(To do):
Would you please state how many lines in the entries contain the word "Grok"? Only the number should be given.

(Task inputs):
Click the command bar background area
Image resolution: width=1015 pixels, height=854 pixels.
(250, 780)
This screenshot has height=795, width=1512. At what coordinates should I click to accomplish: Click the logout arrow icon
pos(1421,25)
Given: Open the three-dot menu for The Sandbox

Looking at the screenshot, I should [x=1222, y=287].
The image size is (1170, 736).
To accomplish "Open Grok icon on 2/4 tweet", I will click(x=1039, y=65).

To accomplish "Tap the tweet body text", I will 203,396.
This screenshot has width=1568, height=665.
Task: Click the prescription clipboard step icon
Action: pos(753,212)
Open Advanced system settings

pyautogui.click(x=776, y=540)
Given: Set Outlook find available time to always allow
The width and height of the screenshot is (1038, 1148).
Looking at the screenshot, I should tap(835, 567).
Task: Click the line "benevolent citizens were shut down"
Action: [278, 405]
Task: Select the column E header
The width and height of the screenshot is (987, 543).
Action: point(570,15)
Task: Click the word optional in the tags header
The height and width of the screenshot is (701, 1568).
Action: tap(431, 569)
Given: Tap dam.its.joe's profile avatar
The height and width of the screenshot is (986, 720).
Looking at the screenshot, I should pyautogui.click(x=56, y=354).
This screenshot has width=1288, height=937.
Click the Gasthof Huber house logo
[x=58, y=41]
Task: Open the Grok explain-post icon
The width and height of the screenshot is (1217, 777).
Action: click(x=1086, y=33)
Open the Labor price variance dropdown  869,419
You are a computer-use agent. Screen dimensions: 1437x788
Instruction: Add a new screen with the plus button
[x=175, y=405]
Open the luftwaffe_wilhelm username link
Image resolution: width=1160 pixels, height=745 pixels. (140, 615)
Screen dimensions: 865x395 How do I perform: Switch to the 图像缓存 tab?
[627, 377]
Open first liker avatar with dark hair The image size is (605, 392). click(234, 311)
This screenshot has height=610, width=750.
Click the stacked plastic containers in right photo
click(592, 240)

(Written answer):
2